── Registros guardados ──

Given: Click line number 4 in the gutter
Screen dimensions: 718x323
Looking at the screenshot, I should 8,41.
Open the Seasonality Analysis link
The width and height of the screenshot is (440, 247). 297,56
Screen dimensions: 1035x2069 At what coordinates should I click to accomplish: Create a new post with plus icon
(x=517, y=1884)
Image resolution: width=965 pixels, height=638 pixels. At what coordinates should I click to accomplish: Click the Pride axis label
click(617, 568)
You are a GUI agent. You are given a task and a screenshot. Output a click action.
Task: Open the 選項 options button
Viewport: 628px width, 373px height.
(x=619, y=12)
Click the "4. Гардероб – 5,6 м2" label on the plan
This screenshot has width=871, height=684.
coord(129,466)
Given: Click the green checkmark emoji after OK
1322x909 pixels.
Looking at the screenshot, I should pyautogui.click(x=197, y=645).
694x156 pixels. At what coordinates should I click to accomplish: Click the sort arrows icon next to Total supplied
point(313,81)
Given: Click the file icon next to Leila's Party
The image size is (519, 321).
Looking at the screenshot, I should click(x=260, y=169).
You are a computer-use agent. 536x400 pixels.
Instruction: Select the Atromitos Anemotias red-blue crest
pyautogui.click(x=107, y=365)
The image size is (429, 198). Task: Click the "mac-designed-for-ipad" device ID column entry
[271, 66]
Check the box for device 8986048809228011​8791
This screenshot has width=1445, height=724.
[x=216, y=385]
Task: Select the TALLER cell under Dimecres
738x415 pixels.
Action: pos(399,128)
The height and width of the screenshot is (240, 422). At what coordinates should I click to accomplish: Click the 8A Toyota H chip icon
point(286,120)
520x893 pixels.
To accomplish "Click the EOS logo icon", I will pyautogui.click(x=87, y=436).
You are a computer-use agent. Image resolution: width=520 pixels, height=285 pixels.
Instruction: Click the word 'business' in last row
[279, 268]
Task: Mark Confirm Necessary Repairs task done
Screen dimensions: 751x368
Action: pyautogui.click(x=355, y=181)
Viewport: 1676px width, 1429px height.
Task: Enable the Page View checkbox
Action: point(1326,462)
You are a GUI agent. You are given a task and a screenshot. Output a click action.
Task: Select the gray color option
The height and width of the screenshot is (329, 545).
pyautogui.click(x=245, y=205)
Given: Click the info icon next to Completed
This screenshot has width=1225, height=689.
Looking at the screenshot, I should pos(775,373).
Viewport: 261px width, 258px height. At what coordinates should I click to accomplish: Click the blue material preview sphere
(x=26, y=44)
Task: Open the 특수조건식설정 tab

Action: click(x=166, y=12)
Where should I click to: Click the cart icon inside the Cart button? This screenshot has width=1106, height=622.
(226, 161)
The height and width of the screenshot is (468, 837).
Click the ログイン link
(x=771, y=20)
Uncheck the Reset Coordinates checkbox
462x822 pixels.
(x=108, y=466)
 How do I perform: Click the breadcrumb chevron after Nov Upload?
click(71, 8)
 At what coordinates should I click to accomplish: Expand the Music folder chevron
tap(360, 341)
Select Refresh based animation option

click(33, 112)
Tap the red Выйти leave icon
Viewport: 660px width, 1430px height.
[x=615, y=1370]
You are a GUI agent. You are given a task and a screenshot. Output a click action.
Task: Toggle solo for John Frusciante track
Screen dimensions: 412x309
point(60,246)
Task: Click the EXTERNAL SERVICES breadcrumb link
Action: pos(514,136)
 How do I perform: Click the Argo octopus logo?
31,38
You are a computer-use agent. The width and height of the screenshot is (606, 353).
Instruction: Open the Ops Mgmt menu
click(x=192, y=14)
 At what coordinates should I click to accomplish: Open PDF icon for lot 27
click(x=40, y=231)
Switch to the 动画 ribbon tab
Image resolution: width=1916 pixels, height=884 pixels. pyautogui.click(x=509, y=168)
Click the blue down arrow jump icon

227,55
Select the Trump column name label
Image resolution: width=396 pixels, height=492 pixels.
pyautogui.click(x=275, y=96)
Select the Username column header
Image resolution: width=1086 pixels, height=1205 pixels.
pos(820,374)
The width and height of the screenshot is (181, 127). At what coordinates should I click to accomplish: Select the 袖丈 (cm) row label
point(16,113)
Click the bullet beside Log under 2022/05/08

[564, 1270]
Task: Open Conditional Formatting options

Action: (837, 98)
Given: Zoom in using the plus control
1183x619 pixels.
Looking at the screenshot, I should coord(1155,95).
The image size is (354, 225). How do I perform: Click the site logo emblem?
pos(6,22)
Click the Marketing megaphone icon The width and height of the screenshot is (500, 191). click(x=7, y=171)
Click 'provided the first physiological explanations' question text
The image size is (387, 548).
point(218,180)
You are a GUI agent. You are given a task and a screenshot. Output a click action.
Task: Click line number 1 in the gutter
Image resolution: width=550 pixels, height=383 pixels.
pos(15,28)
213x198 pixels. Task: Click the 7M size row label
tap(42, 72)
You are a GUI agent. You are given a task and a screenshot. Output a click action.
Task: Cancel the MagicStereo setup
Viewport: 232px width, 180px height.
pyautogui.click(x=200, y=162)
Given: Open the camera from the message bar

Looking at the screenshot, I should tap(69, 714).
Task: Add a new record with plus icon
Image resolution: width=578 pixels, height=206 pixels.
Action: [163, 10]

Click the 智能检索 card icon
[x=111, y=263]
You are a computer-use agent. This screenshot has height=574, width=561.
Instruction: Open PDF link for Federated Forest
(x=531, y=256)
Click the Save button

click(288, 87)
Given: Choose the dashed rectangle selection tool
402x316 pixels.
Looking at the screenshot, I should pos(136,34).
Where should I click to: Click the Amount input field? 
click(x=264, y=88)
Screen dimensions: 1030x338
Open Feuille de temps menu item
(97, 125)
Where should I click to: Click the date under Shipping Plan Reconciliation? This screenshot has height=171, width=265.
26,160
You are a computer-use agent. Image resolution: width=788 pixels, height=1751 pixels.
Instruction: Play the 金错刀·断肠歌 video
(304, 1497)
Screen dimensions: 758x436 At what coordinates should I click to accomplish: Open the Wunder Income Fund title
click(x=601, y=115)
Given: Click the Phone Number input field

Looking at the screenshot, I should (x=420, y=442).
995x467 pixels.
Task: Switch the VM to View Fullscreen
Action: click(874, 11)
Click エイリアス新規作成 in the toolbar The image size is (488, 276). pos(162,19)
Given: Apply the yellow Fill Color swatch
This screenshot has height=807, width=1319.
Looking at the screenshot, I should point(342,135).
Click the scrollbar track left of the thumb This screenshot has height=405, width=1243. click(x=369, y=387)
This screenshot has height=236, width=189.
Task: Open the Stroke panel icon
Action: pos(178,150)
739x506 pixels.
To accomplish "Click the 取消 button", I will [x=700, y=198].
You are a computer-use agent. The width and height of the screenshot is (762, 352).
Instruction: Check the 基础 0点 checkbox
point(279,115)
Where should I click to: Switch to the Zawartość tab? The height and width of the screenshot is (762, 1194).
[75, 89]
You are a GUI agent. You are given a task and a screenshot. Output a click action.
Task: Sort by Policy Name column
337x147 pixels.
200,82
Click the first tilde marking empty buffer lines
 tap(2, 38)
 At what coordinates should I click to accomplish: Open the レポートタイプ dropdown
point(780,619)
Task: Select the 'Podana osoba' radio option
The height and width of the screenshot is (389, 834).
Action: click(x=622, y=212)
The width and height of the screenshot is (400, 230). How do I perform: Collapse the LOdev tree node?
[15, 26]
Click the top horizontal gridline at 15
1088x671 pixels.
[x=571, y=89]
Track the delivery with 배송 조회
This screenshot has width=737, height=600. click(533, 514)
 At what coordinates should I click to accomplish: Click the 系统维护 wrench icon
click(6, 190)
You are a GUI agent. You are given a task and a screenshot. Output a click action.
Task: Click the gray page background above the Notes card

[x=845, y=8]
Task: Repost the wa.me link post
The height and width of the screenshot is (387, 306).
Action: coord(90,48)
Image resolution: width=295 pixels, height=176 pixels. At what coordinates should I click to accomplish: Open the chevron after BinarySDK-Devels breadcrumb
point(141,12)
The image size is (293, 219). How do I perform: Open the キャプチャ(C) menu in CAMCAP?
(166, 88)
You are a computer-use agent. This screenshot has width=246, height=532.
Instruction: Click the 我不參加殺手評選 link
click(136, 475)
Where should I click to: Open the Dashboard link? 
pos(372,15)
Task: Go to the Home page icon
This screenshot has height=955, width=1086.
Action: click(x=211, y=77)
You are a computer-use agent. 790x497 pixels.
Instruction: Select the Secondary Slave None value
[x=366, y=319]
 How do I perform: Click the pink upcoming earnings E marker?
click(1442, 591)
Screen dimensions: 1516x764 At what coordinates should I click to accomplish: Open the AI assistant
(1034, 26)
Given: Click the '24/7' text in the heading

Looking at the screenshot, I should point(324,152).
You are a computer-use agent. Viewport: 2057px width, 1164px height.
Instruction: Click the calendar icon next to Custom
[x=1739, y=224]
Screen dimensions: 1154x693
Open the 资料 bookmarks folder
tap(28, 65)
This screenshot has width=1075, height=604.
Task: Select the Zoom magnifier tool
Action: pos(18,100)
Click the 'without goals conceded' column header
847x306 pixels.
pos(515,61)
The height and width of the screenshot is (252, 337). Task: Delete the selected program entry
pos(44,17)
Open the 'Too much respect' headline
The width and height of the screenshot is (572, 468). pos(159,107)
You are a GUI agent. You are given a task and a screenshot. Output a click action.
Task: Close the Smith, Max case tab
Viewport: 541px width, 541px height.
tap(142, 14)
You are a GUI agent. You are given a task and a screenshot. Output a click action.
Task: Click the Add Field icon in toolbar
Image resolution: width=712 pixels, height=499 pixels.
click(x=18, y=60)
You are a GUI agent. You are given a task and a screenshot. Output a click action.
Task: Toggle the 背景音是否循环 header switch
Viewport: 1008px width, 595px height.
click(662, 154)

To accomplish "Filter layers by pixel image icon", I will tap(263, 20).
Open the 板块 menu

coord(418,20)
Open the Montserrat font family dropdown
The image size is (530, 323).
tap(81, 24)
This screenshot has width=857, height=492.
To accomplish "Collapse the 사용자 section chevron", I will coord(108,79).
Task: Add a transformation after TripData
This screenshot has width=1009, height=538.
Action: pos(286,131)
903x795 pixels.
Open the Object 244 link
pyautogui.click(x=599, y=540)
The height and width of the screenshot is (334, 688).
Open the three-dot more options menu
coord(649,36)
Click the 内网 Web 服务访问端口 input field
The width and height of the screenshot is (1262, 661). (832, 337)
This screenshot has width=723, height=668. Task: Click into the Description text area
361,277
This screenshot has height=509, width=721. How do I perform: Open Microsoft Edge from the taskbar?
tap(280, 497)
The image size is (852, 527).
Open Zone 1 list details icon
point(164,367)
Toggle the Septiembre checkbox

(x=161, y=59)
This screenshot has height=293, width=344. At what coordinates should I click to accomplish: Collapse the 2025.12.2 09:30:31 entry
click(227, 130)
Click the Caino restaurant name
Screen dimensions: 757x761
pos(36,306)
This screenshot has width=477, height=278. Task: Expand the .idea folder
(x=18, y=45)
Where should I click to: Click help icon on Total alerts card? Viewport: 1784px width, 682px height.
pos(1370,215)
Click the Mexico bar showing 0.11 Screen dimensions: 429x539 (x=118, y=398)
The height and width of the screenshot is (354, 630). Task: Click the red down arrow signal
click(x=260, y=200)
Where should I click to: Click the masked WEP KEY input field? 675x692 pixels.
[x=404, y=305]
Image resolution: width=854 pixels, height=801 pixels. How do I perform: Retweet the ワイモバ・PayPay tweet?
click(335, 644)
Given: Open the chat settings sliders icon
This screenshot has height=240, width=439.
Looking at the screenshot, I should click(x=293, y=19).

───

Por favor, extrae de las líneas de arriba todas las que contengan la cadena "Viewport" y cópialas.

Viewport: 628px width, 373px height.
Viewport: 1676px width, 1429px height.
Viewport: 261px width, 258px height. At what coordinates should I click to accomplish: Click the blue material preview sphere
Viewport: 660px width, 1430px height.
Viewport: 232px width, 180px height.
You are a computer-use agent. Viewport: 2057px width, 1164px height.
Viewport: 541px width, 541px height.
Viewport: 1008px width, 595px height.
Where should I click to: Click help icon on Total alerts card? Viewport: 1784px width, 682px height.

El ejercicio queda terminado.